▸ **WRITTEN INSTRUCTION**:
Count the lines in the items that contain the word "dimensions". Give only the number.
----------------
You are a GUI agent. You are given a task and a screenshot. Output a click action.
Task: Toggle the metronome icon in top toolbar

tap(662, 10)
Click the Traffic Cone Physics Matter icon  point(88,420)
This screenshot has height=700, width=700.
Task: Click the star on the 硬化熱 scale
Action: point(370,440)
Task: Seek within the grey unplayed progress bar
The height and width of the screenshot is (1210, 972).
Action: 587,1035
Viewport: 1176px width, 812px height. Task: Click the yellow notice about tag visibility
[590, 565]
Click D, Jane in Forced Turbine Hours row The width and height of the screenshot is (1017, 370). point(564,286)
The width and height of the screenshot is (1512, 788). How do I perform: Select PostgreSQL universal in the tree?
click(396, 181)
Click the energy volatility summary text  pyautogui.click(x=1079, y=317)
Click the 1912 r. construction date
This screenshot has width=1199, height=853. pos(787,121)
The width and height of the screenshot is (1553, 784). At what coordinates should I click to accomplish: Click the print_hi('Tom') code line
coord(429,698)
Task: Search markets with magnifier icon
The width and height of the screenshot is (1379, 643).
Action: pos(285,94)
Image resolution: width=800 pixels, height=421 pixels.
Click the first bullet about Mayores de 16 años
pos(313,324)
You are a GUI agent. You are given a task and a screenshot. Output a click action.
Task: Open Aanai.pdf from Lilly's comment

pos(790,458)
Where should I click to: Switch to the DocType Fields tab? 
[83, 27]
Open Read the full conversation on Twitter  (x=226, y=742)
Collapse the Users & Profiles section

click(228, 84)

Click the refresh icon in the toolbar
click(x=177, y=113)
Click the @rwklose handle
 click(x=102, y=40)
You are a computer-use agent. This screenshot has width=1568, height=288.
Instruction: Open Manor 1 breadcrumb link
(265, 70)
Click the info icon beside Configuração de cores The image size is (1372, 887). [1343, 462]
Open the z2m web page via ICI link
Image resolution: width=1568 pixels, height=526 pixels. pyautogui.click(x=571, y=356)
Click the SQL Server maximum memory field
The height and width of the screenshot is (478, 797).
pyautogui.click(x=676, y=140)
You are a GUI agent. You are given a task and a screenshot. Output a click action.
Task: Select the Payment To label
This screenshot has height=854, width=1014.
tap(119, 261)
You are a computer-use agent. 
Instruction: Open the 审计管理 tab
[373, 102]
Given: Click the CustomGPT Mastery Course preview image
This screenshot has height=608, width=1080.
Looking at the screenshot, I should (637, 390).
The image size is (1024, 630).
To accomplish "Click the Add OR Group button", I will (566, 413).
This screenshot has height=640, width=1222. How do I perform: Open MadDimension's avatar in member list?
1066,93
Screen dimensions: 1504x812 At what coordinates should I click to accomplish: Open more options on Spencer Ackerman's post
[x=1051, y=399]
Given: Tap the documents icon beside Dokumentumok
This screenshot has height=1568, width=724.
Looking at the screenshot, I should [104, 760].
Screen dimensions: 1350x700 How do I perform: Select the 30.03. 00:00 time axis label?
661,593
----------------
▸ **ANSWER BELOW**:
2